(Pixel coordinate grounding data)
_ _ _ _ _ _ _

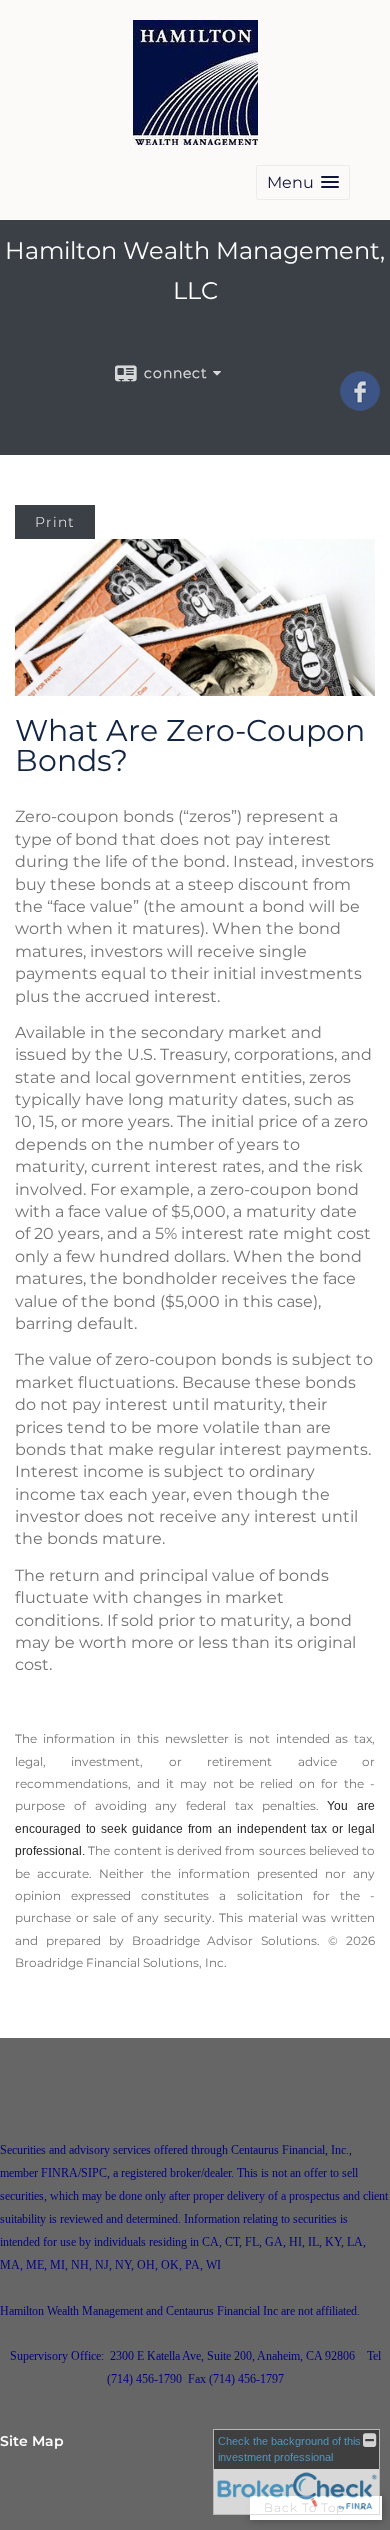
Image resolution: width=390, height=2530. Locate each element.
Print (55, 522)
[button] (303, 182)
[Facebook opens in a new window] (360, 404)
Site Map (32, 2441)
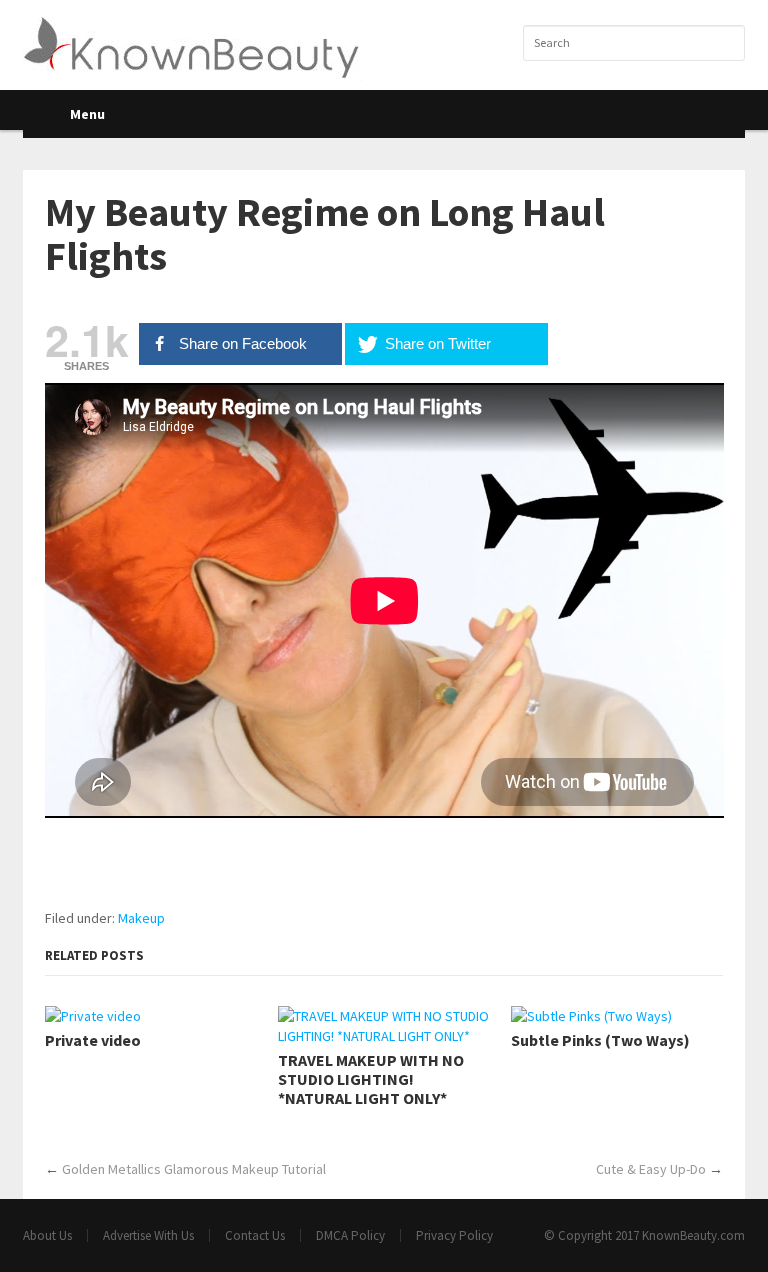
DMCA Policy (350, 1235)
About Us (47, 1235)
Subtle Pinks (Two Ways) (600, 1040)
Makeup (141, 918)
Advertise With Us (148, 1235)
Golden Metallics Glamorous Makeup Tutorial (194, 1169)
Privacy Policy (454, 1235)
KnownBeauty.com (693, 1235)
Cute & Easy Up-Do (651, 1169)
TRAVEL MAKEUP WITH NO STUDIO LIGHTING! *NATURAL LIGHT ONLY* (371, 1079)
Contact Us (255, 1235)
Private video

_ _ _ _ _ _ _

What you should do
Without including the pictures, reproduce all entries exactly.

Solution for this problem
Image resolution: width=390, height=2530. Locate each element.
Print (55, 522)
[button] (303, 182)
[Facebook opens in a new window] (360, 404)
Site Map (32, 2441)
DMCA Policy (350, 1235)
About Us (47, 1235)
Subtle Pinks (Two Ways) (600, 1040)
Makeup (141, 918)
Advertise With Us (148, 1235)
Golden Metallics Glamorous Makeup Tutorial (194, 1169)
Privacy Policy (454, 1235)
KnownBeauty.com (693, 1235)
Cute & Easy Up-Do (651, 1169)
TRAVEL MAKEUP WITH NO STUDIO LIGHTING! *NATURAL LIGHT ONLY* (371, 1079)
Contact Us (255, 1235)
Private video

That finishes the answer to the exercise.